Kritik Parodi Kepemimpinan Sastra Wayang dalam Lakon Kuntul Wilaten
DOI:
https://doi.org/10.60155/dwk.v5i2.611Kata Kunci:
Parodi Kepemimpinan, Kritik Sosial, Sastra Wayang, Kuntul WilatenAbstrak
Artikel ini bertujuan untuk mengkaji bentuk kritik parodi terhadap kepemimpinan dalam lakon wayang Kuntul Wilaten. Fokus kajian ini adalah bagaimana tokoh-tokoh dalam lakon tersebut merepresentasikan figur pemimpin melalui pendekatan simbolik dan satiris.
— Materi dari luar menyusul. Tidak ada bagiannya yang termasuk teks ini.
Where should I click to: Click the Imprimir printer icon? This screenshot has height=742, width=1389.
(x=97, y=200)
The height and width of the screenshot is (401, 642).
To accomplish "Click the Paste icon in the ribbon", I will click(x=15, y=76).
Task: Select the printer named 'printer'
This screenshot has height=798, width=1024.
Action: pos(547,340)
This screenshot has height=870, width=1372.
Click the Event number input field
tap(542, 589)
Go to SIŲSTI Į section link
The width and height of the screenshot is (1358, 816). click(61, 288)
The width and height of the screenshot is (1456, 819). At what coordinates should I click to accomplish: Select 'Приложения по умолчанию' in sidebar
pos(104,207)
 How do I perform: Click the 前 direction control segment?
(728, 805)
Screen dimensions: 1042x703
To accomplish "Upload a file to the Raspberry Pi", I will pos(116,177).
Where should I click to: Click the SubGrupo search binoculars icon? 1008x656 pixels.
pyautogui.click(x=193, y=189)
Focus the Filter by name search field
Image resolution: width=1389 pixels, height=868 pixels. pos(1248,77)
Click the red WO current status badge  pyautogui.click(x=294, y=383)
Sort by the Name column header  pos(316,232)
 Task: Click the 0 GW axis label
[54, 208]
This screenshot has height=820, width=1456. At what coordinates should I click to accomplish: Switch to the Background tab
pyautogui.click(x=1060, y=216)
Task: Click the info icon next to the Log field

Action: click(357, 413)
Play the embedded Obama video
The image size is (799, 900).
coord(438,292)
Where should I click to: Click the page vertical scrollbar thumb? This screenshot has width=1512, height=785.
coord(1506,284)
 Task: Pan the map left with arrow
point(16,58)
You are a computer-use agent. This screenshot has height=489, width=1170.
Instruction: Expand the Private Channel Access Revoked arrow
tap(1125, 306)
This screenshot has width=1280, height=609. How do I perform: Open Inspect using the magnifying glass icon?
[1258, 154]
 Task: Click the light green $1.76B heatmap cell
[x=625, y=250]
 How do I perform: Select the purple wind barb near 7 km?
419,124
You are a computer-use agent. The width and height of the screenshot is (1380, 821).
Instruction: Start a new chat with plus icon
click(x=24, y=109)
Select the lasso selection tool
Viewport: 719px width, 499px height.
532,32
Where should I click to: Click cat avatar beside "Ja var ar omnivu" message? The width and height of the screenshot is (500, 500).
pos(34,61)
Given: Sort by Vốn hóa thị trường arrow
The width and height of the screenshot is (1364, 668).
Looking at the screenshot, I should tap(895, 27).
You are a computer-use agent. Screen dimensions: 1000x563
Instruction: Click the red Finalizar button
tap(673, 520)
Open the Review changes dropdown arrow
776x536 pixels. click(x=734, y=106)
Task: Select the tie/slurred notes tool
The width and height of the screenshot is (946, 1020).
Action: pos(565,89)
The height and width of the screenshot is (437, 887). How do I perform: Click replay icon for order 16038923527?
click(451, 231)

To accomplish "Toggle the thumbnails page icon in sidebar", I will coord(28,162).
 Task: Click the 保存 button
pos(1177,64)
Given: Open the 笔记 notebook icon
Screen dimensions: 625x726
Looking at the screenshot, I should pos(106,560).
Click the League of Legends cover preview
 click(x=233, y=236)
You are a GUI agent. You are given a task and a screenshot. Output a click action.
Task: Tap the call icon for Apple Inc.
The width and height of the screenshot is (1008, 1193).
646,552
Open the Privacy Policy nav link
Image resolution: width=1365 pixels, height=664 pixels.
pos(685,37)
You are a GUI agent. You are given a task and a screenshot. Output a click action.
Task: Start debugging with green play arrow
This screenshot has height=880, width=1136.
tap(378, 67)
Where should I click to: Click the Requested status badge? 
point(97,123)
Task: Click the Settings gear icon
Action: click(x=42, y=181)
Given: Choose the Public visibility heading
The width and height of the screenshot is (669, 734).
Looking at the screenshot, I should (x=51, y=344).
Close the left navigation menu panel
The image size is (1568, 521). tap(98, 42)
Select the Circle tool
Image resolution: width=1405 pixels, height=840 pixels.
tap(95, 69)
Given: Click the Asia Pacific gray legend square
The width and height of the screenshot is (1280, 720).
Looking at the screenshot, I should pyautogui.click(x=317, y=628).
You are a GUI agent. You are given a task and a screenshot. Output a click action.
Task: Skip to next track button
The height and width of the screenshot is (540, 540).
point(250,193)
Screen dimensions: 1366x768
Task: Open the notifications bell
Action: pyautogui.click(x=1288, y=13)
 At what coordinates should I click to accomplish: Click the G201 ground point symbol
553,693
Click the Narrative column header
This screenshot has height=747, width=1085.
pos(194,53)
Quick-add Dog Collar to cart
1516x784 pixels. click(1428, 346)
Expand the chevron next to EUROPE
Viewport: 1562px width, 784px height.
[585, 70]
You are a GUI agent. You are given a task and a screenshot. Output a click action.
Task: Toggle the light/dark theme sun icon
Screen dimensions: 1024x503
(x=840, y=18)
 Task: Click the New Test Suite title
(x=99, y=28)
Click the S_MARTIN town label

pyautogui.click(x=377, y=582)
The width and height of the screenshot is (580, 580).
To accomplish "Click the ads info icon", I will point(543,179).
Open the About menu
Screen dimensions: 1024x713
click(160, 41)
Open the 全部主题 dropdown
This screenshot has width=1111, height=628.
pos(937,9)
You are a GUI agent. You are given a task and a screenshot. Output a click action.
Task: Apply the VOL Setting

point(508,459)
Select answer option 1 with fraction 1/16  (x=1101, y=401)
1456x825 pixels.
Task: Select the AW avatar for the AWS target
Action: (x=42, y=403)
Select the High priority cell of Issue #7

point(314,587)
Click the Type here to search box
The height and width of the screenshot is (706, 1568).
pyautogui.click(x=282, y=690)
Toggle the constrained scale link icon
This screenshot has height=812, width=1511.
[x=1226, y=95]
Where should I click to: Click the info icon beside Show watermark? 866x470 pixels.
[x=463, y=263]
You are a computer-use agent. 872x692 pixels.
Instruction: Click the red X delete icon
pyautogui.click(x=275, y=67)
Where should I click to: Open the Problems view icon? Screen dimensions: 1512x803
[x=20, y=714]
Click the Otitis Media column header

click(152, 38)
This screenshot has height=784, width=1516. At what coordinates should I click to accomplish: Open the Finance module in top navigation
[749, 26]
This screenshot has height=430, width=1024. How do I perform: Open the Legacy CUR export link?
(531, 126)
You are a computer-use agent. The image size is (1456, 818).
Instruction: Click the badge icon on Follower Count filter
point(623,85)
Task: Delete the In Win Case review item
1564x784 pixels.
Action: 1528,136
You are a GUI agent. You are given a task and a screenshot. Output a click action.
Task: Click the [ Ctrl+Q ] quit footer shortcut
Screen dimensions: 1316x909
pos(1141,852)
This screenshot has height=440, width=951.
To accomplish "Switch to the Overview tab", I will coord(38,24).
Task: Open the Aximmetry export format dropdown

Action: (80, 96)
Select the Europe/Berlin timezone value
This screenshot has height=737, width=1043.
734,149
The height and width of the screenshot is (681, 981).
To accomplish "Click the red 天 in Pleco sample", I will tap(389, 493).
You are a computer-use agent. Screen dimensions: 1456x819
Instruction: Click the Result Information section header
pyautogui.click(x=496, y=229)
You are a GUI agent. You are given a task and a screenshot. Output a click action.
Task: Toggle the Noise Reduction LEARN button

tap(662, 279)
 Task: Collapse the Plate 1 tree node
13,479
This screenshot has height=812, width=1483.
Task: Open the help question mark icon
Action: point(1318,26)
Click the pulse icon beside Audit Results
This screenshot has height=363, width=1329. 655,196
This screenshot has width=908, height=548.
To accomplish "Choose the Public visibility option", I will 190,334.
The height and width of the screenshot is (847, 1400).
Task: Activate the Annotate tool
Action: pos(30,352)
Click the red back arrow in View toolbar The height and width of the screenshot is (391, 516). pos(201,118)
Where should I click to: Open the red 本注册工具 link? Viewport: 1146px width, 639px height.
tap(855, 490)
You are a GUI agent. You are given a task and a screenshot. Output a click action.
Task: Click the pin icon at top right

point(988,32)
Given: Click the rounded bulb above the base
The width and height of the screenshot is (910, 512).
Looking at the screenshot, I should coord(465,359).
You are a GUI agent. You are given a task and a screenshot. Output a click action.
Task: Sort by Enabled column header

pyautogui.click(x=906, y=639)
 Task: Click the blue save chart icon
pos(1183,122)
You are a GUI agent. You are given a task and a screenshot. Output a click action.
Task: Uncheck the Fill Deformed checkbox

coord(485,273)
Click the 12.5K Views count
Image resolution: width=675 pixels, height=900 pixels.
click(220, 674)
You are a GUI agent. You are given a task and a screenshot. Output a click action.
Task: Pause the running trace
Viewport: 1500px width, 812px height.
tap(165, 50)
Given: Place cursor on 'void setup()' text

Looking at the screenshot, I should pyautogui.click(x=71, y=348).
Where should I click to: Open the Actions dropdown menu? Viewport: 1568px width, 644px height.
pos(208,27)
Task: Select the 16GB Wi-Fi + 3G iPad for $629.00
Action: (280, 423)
Penelitian ini menggunakan metode deskriptif kualitatif dengan pendekatan studi pustaka. Data diperoleh melalui pembacaan mendalam terhadap teks lakon Kuntul Wilaten yang kemudian dianalisis berdasarkan unsur kritik dan parodi dalam representasi kepemimpinan tokoh-tokohnya. Hasil kajian menunjukkan bahwa tokoh-tokoh seperti Prabu Durjudana, Patih Sengkuni, Adipati Karna, dan Danghyang Durna merupakan representasi kritik terhadap gaya kepemimpinan yang manipulatif, berorientasi pada citra, serta mengabaikan integritas moral. Sementara itu, tokoh Pandawa dan Dewi Kuntul Wilaten menghadirkan alternatif kepemimpinan berbasis nilai kebijaksanaan, kejujuran, dan kerendahan hati. Parodi digunakan secara efektif sebagai alat untuk menyampaikan kritik sosial-politik terhadap elite kekuasaan yang tidak siap diuji secara etis dan spiritual. Lakon ini relevan untuk merefleksikan model kepemimpinan ideal di tengah krisis etika politik masa kini.